Saves time-series data from the dataset to a SMET file.

This function extracts data variables that do not have a ‘layer’ dimension (e.g., meteorological data, total snow height) and writes them into the SMET format. It only supports writing data for a single location.

Parameters:
  • ds (xsnowDataset) – The dataset instance to save.

  • path (Union[str, Path]) – The destination file path for the .smet file.

  • max_files (int, optional) – The maximum number of locations allowed. If the dataset contains more locations, a ValueError is raised. Defaults to None (no limit).

  • **kwargs – Reserved for future filtering options.

xsnow.xsnow_io.to_pro(ds, path, max_files=None, **kwargs)#

Saves a single snow profile to a SNOWPACK .pro file.

This function iterates through each timestamp in the dataset and writes the vertical profile data (variables with a ‘layer’ dimension) into the .pro format.

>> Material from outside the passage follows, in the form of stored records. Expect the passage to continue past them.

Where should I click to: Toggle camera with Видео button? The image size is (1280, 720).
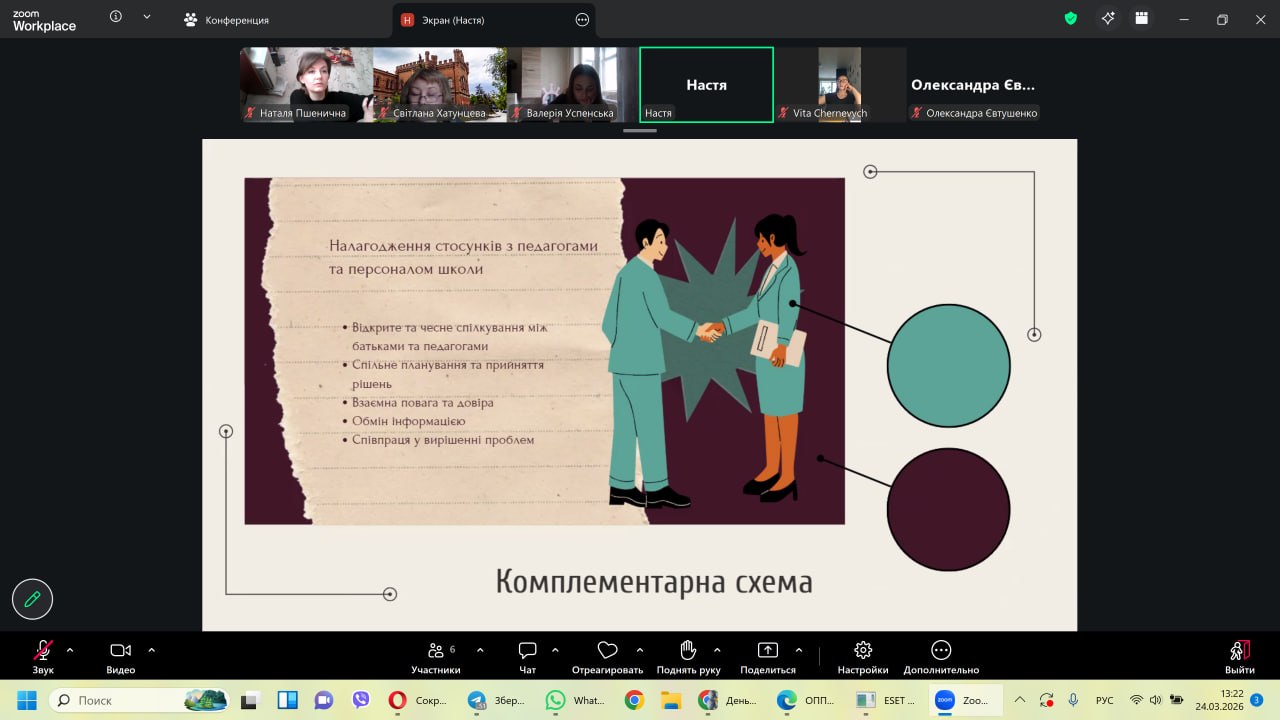click(120, 656)
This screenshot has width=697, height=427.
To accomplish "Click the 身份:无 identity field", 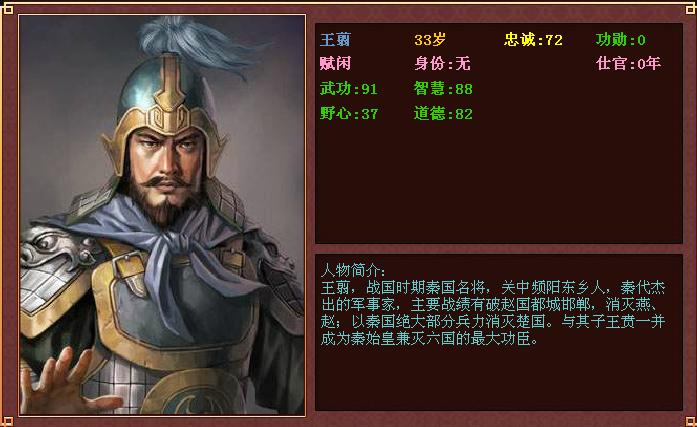I will click(442, 64).
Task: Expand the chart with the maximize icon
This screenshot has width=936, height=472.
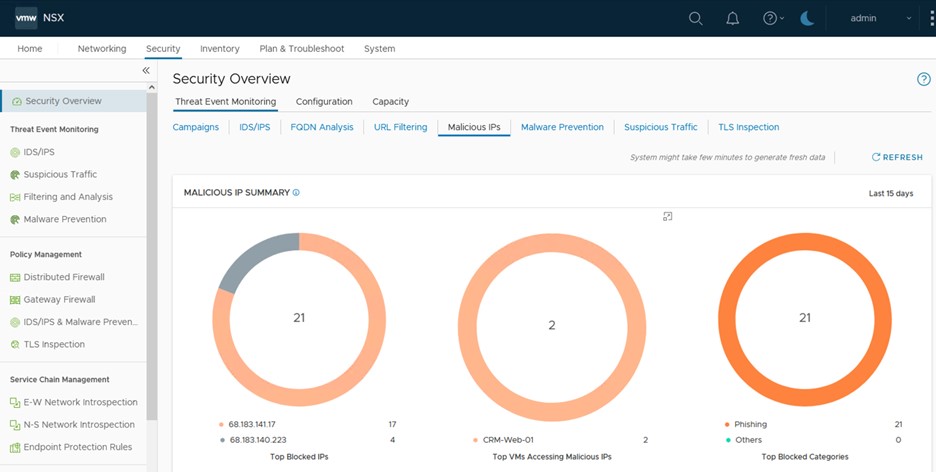Action: click(x=668, y=216)
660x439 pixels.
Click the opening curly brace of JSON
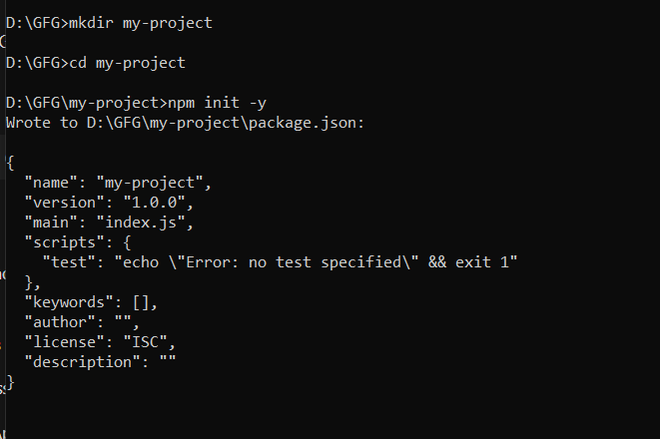pyautogui.click(x=10, y=163)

It only supports writing data for a single location.

Parameters:
  • ds (xsnowDataset) – The dataset instance to save.

  • path (Union[str, Path]) – The destination file path for the .pro file.

  • max_files (int, optional) – The maximum number of profiles (timestamps) allowed. If the dataset contains more profiles, a ValueError is raised. Defaults to None (no limit).

  • **kwargs – Reserved for future filtering options.

Raises:

ValueError – If the dataset is empty, contains more than one location, or if the number of profiles exceeds max_files.

xsnow.xsnow_io.to_json(ds, path, **kwargs)#

Saves the dataset to a structured JSON file. (Not Implemented)

xsnow.xsnow_io.to_caaml(ds, path, **kwargs)#

Saves snow profile data to a CAAML V6.0 XML file. (Not Implemented)

xsnow.xsnow_io.to_crocus(ds, path, **kwargs)#

Saves snow profile data to a Crocus model input file. (Not Implemented)